L'ex direttrice di Raitre: «Quando ho tolto la parrucca mi hanno attaccato». Maionchi: «Fate i controlli»

Bignardi, il cancro e la beffa "Mi sfottevano per i capelli"

La lista delle confessioni si allunga. Anche se i racconti arrivano ora che la parte più difficile, quella della notizia che piomba all'improvviso, degli interventi a cui sottoporsi e delle terapie successive, è ormai alle spalle. Dopo Nadia Toffa, è l'ora del coming out di Daria Bignardi. «Ho scoperto di avere un cancro facendo una mammografia di controllo, appena terminata l'ultima stagione delle Invasioni Barbariche», ha raccontato a Malcolm Pagani su Vanity Fair. Sei mesi dopo, la proposta di Campo Dall'Orto per dirigere Rai3. E anche lei, come la conduttrice de Le Iene, aveva perso i capelli per le terapie anti-tumore. Ma allora nessuno sapeva: «Il giorno della nomina, quando c'è stata la conferenza stampa a Roma avevo la parrucca. L'ho portata per diversi mesi (...). Poi non ce l'ho fatta più. Un bel giorno l'ho tolta dalla sera alla mattina e mi sono presentata al lavoro con i capelli corti e grigi che stavano ricrescendo sotto. Ma non ho dato spiegazioni, tranne che ai miei vicedirettori». Tanto che in Rete è partito il gioco al massacro su quell'acconciatura di cui nessuno immaginava l'origine.

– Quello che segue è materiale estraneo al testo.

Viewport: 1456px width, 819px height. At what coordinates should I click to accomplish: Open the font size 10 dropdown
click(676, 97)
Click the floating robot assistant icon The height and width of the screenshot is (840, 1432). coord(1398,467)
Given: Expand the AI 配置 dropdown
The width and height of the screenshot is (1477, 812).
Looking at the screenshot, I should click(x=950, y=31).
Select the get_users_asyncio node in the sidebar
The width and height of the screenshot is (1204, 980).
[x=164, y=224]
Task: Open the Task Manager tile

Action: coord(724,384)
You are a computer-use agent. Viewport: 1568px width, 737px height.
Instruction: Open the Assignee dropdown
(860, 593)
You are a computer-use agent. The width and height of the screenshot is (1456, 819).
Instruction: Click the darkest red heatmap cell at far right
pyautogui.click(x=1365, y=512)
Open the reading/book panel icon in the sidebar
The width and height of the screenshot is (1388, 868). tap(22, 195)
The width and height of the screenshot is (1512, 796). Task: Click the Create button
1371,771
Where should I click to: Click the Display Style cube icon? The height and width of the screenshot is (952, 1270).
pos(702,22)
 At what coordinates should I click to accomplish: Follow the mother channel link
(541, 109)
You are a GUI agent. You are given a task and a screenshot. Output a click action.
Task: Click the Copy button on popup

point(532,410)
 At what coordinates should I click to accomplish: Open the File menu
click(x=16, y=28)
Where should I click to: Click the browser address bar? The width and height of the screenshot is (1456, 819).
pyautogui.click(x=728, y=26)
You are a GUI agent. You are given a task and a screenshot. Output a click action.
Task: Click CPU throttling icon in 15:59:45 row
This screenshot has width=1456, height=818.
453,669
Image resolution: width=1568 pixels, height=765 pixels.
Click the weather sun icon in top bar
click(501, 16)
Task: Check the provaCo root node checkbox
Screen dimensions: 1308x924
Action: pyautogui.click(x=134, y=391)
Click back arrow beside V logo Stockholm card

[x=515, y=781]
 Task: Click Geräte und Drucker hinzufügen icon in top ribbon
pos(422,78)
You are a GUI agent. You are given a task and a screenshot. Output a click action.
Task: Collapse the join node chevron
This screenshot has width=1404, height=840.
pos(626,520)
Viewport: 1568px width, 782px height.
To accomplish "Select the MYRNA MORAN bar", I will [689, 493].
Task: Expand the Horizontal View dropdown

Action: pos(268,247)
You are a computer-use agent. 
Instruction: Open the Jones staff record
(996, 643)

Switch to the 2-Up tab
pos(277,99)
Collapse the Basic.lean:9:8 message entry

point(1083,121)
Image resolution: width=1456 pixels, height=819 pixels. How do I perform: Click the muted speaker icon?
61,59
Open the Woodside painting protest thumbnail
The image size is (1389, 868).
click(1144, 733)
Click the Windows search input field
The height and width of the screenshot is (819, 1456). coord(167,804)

La Bignardi dice che è la prima e l'ultima volta che ne parlerà pubblicamente. E anche così rilancia un tema importante: raccontare può aiutare? E chi? «Non è liberatorio, liberatorio un cazzo», dice al Giornale nel suo solito stile, fuori dai denti, Mara Maionchi, produttrice discografica, che invece due anni fa ha deciso di parlare del tumore che l'ha colpita a entrambi i seni subito dopo essersi sottoposta a un intervento chirurgico. «Io ho deciso di farlo per spiegare alle donne cosa può succedere e che la prevenzione è fondamentale, che le ecografie mammarie vanno fatte presto, già a 30-35 anni perché se il tumore viene preso per tempo, le chance di guarigione sono molto più alte. Anche alle mie due figlie rompo sempre le scatole. E dico alle trentenni di dedicarsi due ore l'anno per un esame importante. E dopo i 40 di fare la mammografia». Parlare dunque, perché possa essere utile agli altri. «Ma solo quando e se te la senti». E se può servire a uscire da quel senso di vergogna che spesso accompagna i malati e i loro familiari: «È vero, succede - spiega ancora Maionchi - Mi ricordo quando mi operarono, un'altra paziente mi riferì che la mamma le aveva chiesto di non raccontare a nessuno, come se fosse una colpa. E invece parlare non è facile ma può aiutare a liberarsi. Ed è sicuramente utile a ricordare che gli esami vanno fatti».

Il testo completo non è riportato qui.